Anak ini tetap berlindung pada orang tuanya. Pendidikan dari orang tua terus meningkat, agar sang anak dapat mandiri. Pendidi­kan kepada anak kecil ini dibantu dan dilengkapi oleh sang guru di Taman Kanak-Kanak. Sang anak dapat merasakan adanya perlindungan dari sang guru, tapi ada perbedaan antara perlindungan dari guru dan dari orang tua.

Sang anak tumbuh terus menjadi remaja. Pada masa remaja ini dalam dirinya timbul perasaan baru, ialah tertarik oleh remaja dari kelamin yang berlainan dari kelamin dirinya. Perasaan ini disebut cinta. Berbicara masalah cinta, ternyata banyak perta­nyaan yang sulit dijawab. Banyak pertanyaan yang malah tak dapat dijawab. Pertumbuhan cinta ini menuju kepada kehidupan berumah-tangga yang terpisah dari orang tua masing-masing.

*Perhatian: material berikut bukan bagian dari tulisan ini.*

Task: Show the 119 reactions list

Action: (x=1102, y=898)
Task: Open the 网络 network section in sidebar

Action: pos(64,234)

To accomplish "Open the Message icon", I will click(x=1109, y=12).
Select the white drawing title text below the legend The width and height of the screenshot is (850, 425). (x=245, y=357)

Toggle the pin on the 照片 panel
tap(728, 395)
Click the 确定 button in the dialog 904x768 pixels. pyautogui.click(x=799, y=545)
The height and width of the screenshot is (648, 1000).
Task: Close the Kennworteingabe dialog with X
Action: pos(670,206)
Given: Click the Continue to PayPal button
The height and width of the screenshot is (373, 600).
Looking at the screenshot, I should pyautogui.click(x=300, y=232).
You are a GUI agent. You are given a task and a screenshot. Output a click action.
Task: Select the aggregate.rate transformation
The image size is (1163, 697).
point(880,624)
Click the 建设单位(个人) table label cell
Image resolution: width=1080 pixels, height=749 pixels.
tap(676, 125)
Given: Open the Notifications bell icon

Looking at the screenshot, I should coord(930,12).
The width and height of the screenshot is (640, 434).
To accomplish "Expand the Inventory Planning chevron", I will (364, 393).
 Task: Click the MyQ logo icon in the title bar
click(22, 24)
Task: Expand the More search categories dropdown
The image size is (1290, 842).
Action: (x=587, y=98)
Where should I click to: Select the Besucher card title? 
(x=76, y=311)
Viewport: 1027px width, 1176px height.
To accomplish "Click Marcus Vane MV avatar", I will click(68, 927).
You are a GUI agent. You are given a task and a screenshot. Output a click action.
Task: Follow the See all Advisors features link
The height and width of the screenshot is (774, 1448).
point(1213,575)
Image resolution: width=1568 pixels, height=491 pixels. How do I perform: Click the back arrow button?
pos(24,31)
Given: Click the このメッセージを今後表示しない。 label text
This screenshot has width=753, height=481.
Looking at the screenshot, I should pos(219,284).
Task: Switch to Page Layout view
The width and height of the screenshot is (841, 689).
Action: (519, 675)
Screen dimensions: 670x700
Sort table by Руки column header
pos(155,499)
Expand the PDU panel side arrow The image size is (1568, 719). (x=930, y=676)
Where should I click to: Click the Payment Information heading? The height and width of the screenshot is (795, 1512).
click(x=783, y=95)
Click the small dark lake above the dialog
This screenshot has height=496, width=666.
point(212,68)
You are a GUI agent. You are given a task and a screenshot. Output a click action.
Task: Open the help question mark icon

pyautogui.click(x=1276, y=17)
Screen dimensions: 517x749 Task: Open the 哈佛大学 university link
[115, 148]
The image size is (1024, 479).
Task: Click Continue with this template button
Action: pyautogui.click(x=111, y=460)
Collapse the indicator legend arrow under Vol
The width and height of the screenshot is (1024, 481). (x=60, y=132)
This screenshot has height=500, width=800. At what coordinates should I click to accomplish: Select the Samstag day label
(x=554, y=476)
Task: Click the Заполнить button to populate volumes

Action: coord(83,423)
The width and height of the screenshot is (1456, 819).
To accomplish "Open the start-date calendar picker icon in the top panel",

Hidup berumah tangga baru dapat terwujud setelah sang remaja menjadi dewasa. Orang dikatakan dewasa bila ia sekurang-kurangnya telah dapat menghidupi dirinya, terlepas dari ketergantungan pada orang tuanya. Malah dalam kehidupan berumah-tangga, orang dewasa memikul berbagai tanggung jawab, karena dalam kehidupan itu bukan hanya berumah-tangga, melainkan juga bermasarakat dan bernegara.

Di dalam kehidupan bernegara, orang dewasa dituntut turut menghidupi kehidupan negara. Dalam bermasarakat, orang dewasa itu dituntut turut menghidupi kehidupan masarakat. Dalam kehidupan berumah-tangga dituntut menghidupi kehidupan rumah-tangga dan dia selaku pribadi dituntut pula menghidupi kehidupan dirinya.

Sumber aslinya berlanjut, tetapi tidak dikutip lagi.